Don't do the bullshit that the main stream media does.
I'm glad you caught this, as I took this at face value.
it is a loan that you have to pay back.
But to steelman the premise, so was the student loan you took out.
The *seller* doesn't have to pay it back. And they're the ones getting the benefit, according to the article.
It's an interest free loan. That amounts to a taxpayer handout of about $190000 per "borrower".
And that's assuming that the borrower won't simply have the debt forgiven at some point. If the debt is forgiven, or there are payment holidays, this easily amounts to an even higher handout.
All those unvaccinated kids Bowser just kicked out of school are going to need someplace else to hang out all day, why not buy them a nice house?
"Selling a Home? The D.C. Down Payment Assistance Program Will Give You Up to $202,000."
Reason's kind of reason.
Of course, the money is for the buyer, not the seller, and it is a loan, not a gift, but at least it is DC, so one out of three.
An interest free loan on $200000 is a gift. At current rates, the value of that gift is about $190000, and taxpayers have to pay for that.
It's still a subsidy, as the loans are interest free.
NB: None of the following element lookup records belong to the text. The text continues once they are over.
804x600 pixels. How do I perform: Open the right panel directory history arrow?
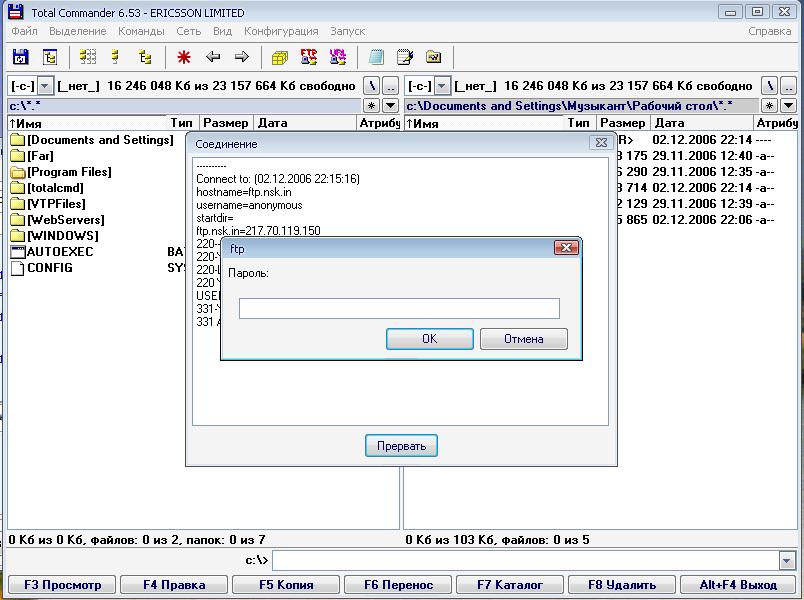(x=789, y=105)
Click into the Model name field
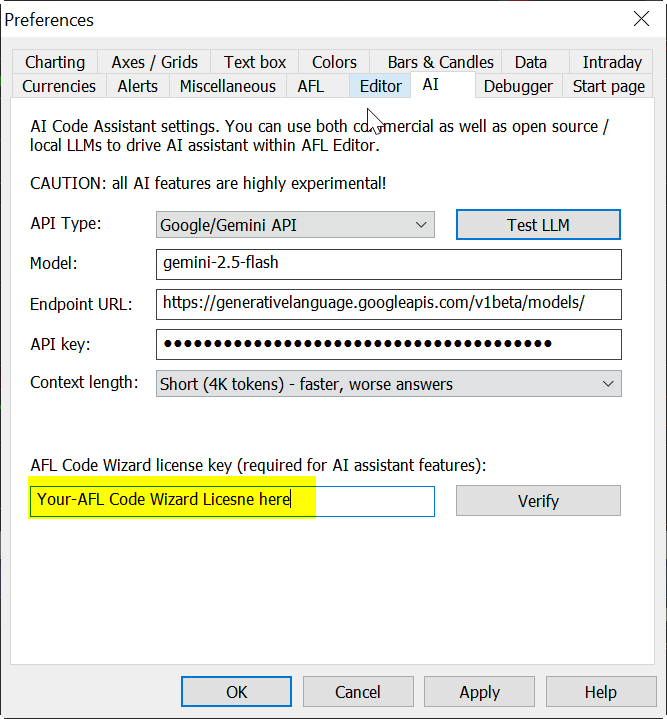The width and height of the screenshot is (667, 719). point(388,264)
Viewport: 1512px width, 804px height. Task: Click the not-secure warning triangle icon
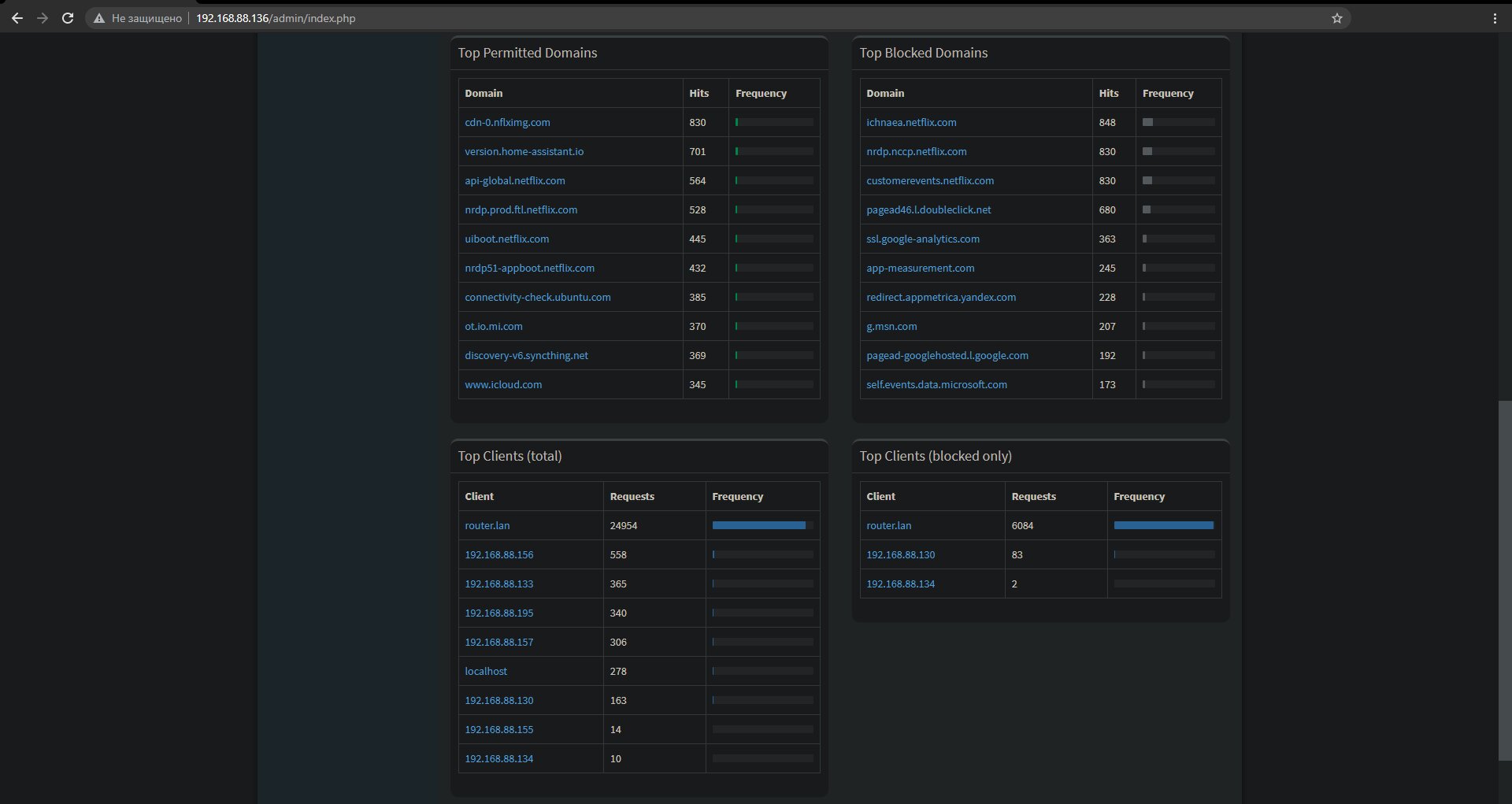pyautogui.click(x=99, y=18)
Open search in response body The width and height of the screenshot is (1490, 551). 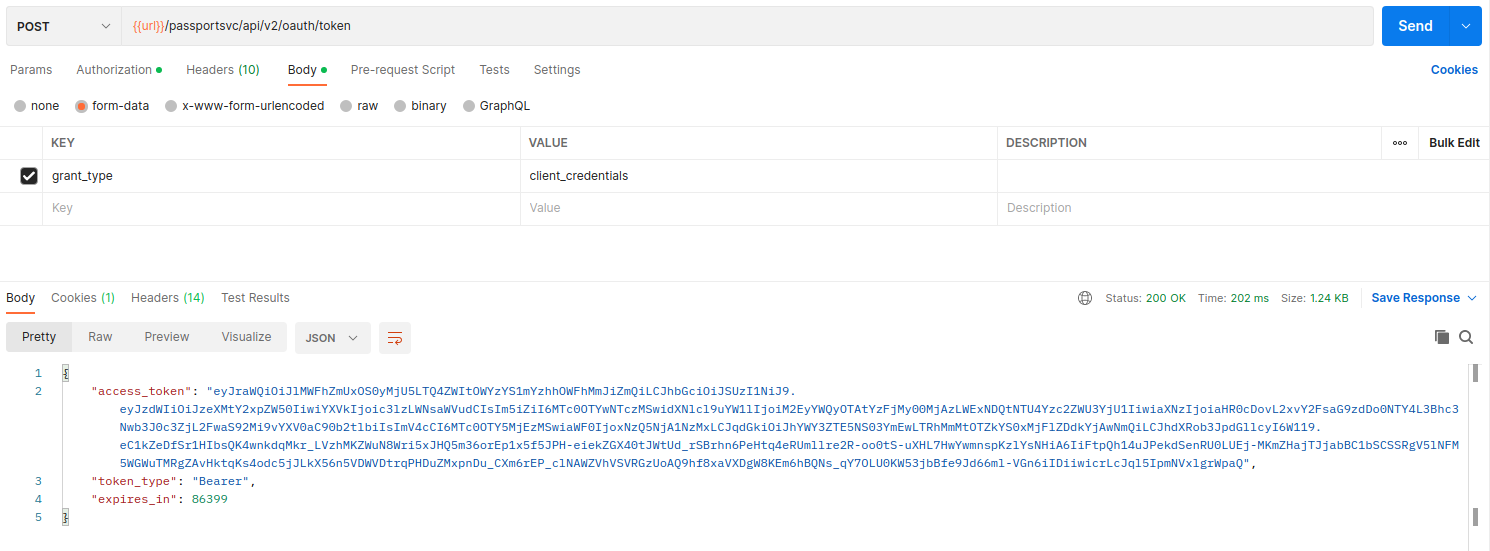[x=1466, y=337]
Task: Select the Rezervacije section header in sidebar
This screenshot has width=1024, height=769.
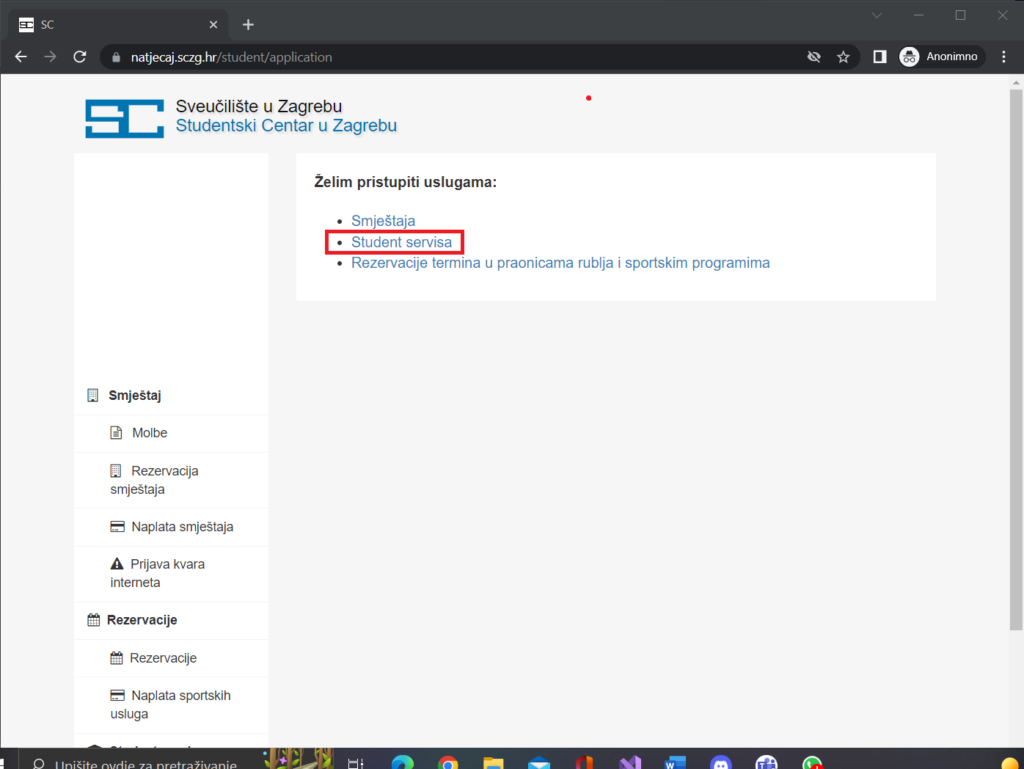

Also, how much you wanna bet the local gov. will enforce its lien rights (i.e., foreclose) if a bunch of borrowers fail to pay back the principal?
Whoops, meant to be a reply to Diane Reynolds (Paul.) above.
Hey, if Big Government can't give out endless bags of money to anyone they like, why even have one?
Seems like payments to a bunch of swamp creatures. Which party works in DC?
Voting for the approved candidate has its privileges:
https://www.nbcnews.com/politics/2020-elections/district-of-columbia-president-results?amp=1
It may cost that much; it isn't worth that much to most people. In fact, most people don't want to live in DC at all.
So that young graduate from a top law school gets their first job making 125k (that is a real number) and gets 200k to buy their first home. Drives up home prices even more. The city is already a city of haves and have nots with no middle. It will be more so.